I think you have, IDK, but it's fun to read again and again, lol.

~DarkFairy~

i really like it!! im going to start reading it...well the rest of it, soon... and you are too good at writing beginnings! i think your begining is better than mine! lol

Posted: Aug 20, 2008

Author Comment:

Lol, no way yours is better than mine, I was just trying to do like my english teachers always told me to start out with a question that it would pull a reader in.

~DarkFairy~

I loved it.
Your ending was better than perfect. Instead of the pure suspense most chapters end with your end also makes me think what COULD happen. Instead of what will happen its like "She's a a slave where can the author (You lol that was redundant) go from here? It makes me want to read the next part all the more.
-------------------------------------------------
dilemma
Should I got to bed like a good little boy
or...
should i stay up cause i really want to know what happens next?

Posted: Oct 21, 2008

Author Comment:

LOL I don't know what you should do, but either way I'd be happy that you have read it, thanks ^^

~DarkFairy~
A Knight of Booksie Old

cool story
five stars all the way

Posted: Oct 25, 2008

Author Comment:

Thanks

~DarkFairy~
A Knight of Booksie Old

Wowsers, you my amigo are one hell of a writer.

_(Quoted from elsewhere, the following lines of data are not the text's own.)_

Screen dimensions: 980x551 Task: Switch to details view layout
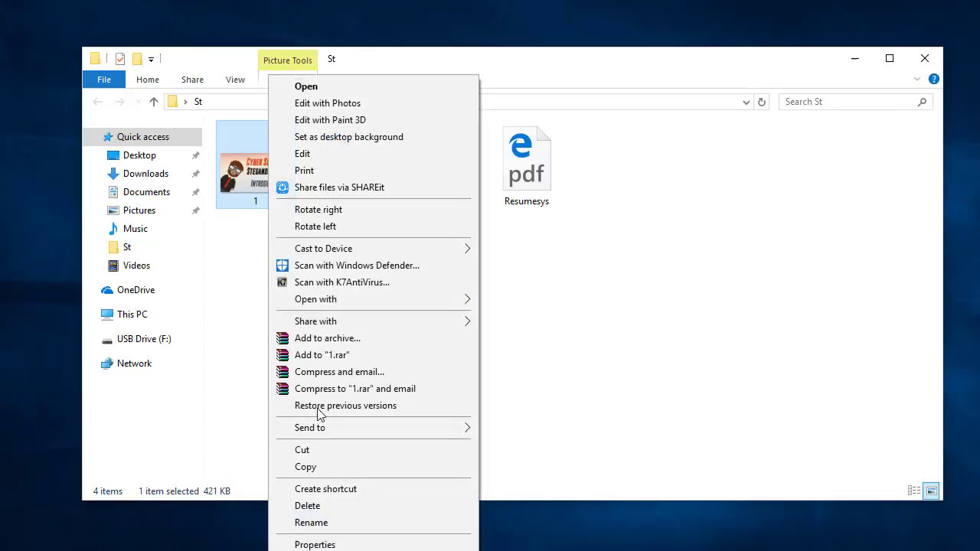coord(913,491)
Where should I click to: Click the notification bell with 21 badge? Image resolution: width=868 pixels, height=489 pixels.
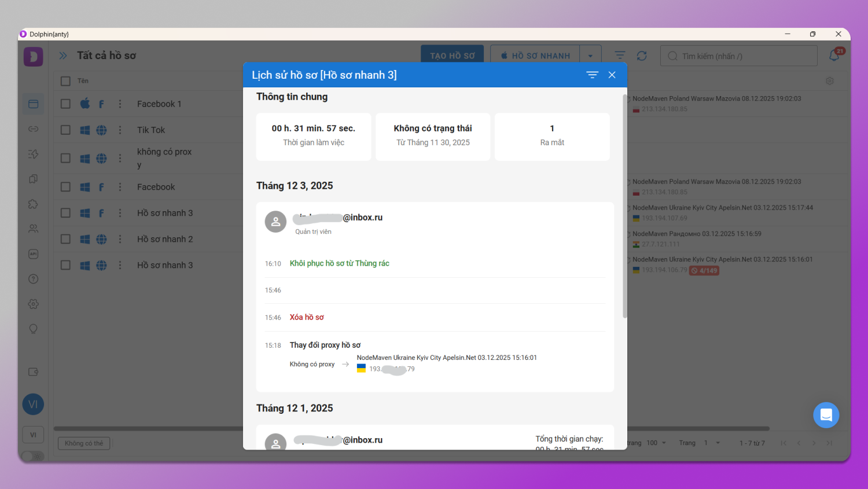coord(834,56)
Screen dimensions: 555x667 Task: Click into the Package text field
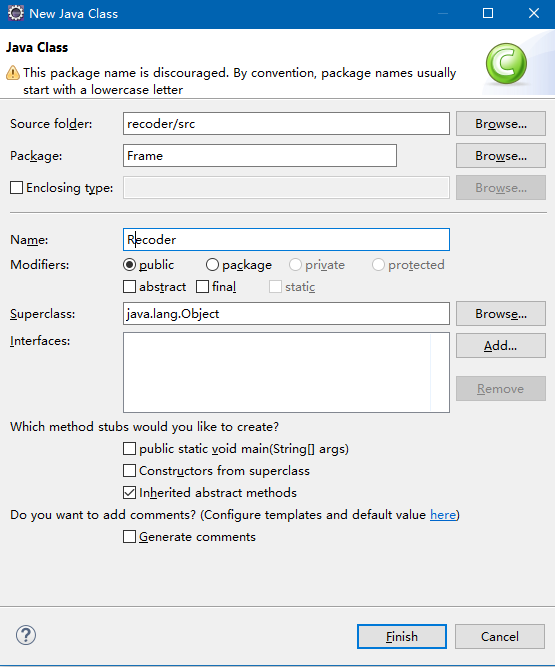point(260,156)
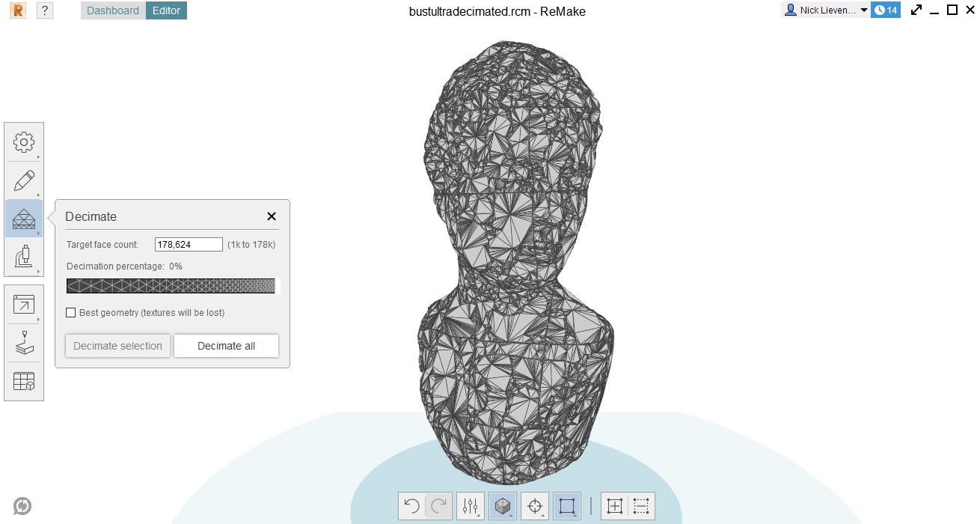Click the Undo arrow
This screenshot has width=980, height=524.
click(410, 505)
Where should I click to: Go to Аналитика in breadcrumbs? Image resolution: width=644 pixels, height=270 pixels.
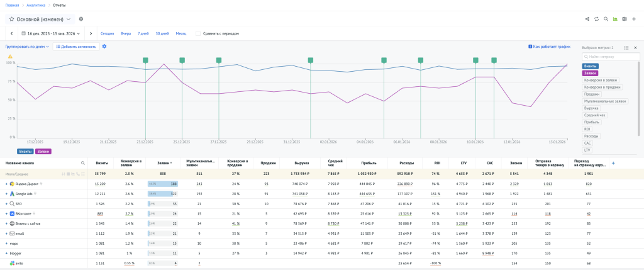coord(36,5)
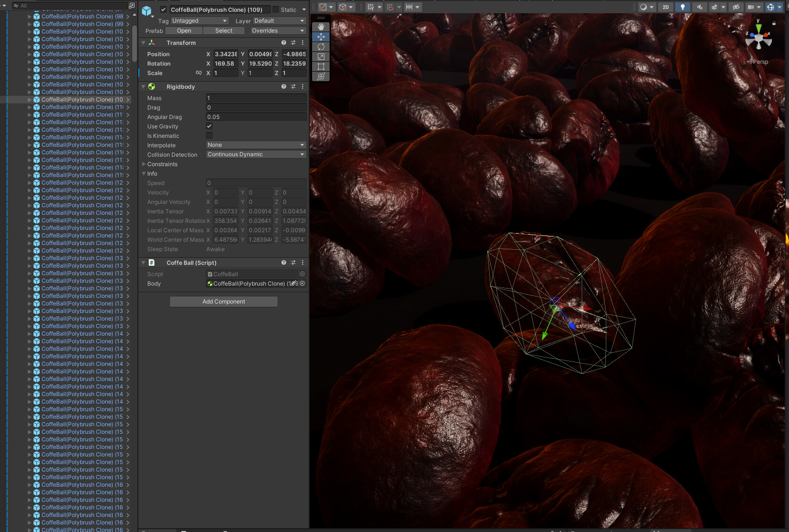789x532 pixels.
Task: Choose the Scale tool in scene toolbar
Action: (x=321, y=57)
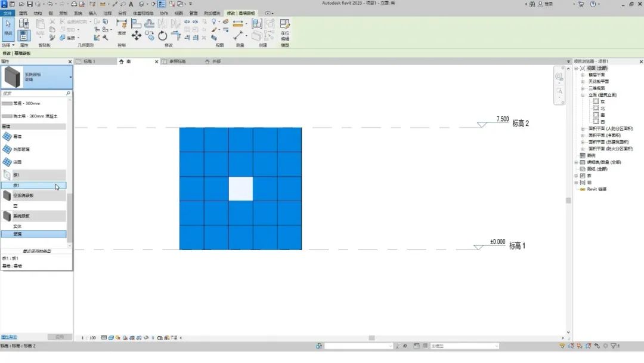Click the Text tool (A) icon
The height and width of the screenshot is (363, 644).
(x=131, y=4)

The whole start with a question thing of a bobber, brilliant, gets us into a thinking mood so that all your information flows smoothly into our brain. Poor kid, hell I'd hate opening a present and finding out its slavery to some whacked out demon with a god complex, and her mom tried to stop it too, she's gonna be pissed at herself that's for sure. I wonder what a demon could possibly make a girl do as a slave, I'm guessing she ain't gonna be scrubbing floors. All in all it was a masterpiece from the get go, now I gotta read the other chapters. BTW, I am not done my stories yet, I'm new so their not published but once I do I hope you can take a look, my stories are way out of whack but your criticism or praise might help me improve. So I rate ya pi/10!

Posted: Nov 27, 2008

Author Comment:

Wow thanks haven't received this much praise for my writing in a long time. Hehehe yeah you'll have to read the rest to find out what happens to her. Let me know when you get yours done and I'll take a look see.